Today's Burning Question: Does Mike Woodson need to help Steve Novak get easier looks and more involved in the offense?
Novak came right out of the gate firing, shooting 5-for-8 from beyond the arc in the Knicks' season opener against the Heat on Nov. 2.
But since that win, the sharpshooter has only made four 3-pointers in four games, including a bagel performance against the Sixers in the second game of a back-to-back.
So what's going on?
The most obvious reason is that Novak is no longer buried on the scouting reports any more. His name is now high up on the first page and in bold type. Even with the Knicks' effective ball movement, opposing teams have appeared to close out on Novak better, forcing him to take tougher shots and challenging him to put the ball on the floor. But he hasn't shown much yet of his new tools, including pump fakes and dribble pull-ups.
From a team standpoint, Mike Woodson hasn't really been calling any pick-and-pops for Novak. The coach is focusing on Raymond Felton and Jason Kidd running the pick-and-roll with Tyson Chandler, and Carmelo Anthony receiving the pass in the low- or mid-post areas to go to work.
And because of Melo's high scoring rate closer to the basket -- he's averaging a league-high 26.8 points per game, mostly from points scored at the rim and from 10 to 15 feet -- he's not looking to feed his teammates as much through his playmaking (he's averaging a career-low 1.6 assists per game).
There have been times when the ball stalled a bit with Novak on the court -- for example, during the Magic game Tuesday night -- and that's because of two main factors: one, the point-guard backcourt of Felton and Kidd is usually broken up then; and two, J.R. Smith is a man on a tear, like Jamal Crawford is with the 6-2 Los Angeles Clippers. While Novak is the Knicks' most dangerous downtown threat, Smith has been red-hot with his own 3-point shooting (13-for-18; 72.2 percent).

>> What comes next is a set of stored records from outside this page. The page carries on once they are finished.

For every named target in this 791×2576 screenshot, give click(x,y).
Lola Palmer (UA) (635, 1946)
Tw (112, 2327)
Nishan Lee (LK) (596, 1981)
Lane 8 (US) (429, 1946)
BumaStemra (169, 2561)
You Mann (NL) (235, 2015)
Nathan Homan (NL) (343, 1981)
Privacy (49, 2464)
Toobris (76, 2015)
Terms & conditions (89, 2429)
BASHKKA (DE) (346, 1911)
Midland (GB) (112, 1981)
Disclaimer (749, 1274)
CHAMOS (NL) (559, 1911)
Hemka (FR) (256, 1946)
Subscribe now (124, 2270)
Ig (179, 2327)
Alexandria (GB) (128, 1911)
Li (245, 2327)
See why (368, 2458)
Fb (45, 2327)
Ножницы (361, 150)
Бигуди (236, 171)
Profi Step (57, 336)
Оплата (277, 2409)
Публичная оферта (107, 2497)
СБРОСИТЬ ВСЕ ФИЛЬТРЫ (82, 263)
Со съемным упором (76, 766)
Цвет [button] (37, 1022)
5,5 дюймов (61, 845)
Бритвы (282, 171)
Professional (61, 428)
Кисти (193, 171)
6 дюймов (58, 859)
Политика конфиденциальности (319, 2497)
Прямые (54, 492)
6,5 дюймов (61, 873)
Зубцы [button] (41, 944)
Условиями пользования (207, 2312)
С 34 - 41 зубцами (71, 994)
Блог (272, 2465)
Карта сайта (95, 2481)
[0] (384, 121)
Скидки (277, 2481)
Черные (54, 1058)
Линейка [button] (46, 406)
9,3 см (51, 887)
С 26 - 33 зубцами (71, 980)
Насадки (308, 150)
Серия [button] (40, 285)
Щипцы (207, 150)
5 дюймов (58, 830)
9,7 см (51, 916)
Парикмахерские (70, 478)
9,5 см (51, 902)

The biggest issue that Novak faces compared to Smith is that he needs assistance getting open. But Woodson's not having Novak run off down screens and things of that matter like a shooter who also has midrange ability. Novak can work off curls, but he's being used as mostly a stationary gunner from the baseline corner, especially because the focal points in the offense are the pick-and-roll, Anthony's post-ups and Smith's scoring.
Of course, it's obviously early in the season, and the Knicks are playing well doing what they're doing. But if Novak continues his dismal streak, don't be surprised if Woodson backtracks to what he said several times last season, "I need to do a better job of helping Steve."
That starts now. Woodson can't afford to have Novak disappear once again in the playoffs, especially as the team is poised to make a deeper run.